*GIVEN REQUEST*: Reproduce the records starting at the line that contains "This screenshot has height=819, width=1456." and ending at the line that contains "point(292,255)", requests included. Add -89 to each coordinate in the answers.

*RECORDED DATA*:

:::

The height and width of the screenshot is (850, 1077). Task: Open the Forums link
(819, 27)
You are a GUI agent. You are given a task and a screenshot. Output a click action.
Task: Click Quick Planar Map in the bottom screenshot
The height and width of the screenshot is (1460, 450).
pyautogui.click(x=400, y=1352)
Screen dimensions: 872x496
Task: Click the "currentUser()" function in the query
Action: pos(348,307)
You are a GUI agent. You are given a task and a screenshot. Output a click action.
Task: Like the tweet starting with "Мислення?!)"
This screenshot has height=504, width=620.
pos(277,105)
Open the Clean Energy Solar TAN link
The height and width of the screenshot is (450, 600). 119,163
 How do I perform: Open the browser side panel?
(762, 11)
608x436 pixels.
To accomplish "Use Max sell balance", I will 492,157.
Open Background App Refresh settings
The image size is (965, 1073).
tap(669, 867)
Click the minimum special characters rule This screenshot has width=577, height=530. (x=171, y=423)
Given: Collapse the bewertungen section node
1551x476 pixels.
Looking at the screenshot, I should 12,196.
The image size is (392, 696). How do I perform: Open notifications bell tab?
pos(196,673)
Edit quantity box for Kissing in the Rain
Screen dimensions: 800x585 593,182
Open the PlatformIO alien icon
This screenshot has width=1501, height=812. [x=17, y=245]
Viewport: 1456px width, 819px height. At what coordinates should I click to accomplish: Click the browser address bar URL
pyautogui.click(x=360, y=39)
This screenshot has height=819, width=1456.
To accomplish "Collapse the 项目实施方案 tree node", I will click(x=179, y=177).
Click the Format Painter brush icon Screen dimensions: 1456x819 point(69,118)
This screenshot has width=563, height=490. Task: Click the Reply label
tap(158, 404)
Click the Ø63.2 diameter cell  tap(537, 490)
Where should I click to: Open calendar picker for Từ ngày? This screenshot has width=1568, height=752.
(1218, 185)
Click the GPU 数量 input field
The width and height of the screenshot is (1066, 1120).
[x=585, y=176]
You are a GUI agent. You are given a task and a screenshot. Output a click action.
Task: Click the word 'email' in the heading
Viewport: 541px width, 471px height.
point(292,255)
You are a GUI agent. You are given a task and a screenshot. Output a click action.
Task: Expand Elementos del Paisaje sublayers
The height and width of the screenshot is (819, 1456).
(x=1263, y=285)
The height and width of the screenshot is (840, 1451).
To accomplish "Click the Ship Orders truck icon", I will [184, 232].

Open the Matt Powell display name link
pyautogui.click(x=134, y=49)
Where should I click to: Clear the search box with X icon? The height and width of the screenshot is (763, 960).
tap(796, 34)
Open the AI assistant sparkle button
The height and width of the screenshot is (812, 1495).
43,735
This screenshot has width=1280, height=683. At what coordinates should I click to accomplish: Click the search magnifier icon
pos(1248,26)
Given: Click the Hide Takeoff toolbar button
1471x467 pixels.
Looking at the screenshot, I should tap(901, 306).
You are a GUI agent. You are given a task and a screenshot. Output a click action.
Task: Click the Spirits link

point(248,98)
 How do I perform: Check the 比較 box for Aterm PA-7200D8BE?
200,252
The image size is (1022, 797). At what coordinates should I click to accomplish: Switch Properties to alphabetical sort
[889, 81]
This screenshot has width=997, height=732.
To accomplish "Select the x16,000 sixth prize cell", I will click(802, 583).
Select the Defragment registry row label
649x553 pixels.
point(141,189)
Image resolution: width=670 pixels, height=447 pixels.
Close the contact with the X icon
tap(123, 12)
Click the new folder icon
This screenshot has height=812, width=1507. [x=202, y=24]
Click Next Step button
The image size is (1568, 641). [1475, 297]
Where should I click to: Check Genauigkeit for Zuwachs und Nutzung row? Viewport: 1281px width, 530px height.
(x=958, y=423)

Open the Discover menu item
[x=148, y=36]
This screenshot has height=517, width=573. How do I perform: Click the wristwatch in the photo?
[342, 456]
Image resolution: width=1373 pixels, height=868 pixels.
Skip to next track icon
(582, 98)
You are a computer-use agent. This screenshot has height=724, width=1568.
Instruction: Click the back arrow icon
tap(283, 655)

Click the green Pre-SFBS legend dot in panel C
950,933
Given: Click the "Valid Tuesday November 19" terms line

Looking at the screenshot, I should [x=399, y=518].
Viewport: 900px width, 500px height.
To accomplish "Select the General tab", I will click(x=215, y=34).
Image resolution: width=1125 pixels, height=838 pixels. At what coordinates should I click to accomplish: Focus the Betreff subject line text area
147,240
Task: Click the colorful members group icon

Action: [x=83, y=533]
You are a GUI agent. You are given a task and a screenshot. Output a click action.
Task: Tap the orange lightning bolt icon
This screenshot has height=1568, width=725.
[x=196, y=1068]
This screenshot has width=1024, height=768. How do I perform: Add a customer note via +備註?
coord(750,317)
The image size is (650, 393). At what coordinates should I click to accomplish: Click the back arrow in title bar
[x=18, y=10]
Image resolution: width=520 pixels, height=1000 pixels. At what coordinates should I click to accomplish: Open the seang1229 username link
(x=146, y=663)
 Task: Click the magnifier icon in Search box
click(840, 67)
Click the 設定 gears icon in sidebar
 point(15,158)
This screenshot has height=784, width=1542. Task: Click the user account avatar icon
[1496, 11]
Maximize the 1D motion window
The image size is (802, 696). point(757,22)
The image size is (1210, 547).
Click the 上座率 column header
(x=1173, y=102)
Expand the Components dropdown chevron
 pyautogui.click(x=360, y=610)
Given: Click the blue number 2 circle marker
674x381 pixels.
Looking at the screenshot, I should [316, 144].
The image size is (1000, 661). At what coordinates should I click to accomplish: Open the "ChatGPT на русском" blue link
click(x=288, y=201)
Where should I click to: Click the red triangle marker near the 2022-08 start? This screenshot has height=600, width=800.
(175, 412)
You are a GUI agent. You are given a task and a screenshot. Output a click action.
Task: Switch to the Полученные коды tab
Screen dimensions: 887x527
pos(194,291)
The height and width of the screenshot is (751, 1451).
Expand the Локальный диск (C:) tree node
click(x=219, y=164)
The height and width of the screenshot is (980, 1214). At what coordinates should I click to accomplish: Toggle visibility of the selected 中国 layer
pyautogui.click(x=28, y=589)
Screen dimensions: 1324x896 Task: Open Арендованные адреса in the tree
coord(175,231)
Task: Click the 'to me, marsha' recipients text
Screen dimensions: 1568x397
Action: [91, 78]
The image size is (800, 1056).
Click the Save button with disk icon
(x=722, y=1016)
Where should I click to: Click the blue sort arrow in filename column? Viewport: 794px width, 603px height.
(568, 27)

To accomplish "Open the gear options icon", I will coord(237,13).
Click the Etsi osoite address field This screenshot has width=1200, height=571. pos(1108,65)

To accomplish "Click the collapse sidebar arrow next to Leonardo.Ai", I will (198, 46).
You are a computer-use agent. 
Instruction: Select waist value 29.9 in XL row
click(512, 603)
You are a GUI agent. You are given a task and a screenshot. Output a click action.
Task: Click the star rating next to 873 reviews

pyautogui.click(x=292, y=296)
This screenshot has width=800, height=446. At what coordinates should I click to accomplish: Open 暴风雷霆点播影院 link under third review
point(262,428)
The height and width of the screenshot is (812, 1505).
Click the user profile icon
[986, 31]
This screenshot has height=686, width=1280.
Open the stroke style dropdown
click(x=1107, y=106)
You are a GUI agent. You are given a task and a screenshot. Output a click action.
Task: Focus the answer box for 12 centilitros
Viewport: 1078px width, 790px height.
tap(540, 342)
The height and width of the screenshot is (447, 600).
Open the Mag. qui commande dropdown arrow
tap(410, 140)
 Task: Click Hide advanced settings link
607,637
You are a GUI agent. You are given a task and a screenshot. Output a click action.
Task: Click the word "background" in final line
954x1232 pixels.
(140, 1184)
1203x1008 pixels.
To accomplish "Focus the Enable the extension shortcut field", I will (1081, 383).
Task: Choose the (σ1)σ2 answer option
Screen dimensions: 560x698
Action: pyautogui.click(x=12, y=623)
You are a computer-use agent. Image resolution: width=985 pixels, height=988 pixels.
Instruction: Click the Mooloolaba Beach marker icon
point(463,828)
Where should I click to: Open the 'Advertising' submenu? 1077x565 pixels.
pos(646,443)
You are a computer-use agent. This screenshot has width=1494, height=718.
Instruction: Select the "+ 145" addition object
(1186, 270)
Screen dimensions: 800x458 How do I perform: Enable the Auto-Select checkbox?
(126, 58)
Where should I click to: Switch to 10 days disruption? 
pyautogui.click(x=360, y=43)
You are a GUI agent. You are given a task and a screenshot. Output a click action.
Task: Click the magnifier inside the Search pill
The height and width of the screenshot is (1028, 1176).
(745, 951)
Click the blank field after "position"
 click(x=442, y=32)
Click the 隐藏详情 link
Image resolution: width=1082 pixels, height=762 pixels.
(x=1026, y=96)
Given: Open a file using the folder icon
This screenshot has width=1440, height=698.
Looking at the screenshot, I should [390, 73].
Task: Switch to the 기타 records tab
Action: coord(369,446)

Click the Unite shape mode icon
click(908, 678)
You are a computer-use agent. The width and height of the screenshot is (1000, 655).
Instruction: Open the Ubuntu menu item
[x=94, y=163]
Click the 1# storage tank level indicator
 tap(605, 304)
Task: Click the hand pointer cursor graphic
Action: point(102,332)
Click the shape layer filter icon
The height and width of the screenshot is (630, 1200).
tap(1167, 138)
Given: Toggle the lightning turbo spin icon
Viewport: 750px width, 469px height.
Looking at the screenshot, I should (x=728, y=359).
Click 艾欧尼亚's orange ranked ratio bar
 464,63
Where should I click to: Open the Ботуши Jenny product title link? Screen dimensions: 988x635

:::

*WRITTEN REPLY*:
This screenshot has height=819, width=1456.
To accomplish "Collapse the 项目实施方案 tree node", I will click(x=90, y=88).
Click the Format Painter brush icon Screen dimensions: 1456x819 point(-20,29)
This screenshot has width=563, height=490. Task: Click the Reply label
tap(69, 315)
Click the Ø63.2 diameter cell  tap(448, 401)
Where should I click to: Open calendar picker for Từ ngày? This screenshot has width=1568, height=752.
(1129, 96)
Click the GPU 数量 input field
The width and height of the screenshot is (1066, 1120).
[x=496, y=87]
You are a GUI agent. You are given a task and a screenshot. Output a click action.
Task: Click the word 'email' in the heading
Viewport: 541px width, 471px height.
point(203,166)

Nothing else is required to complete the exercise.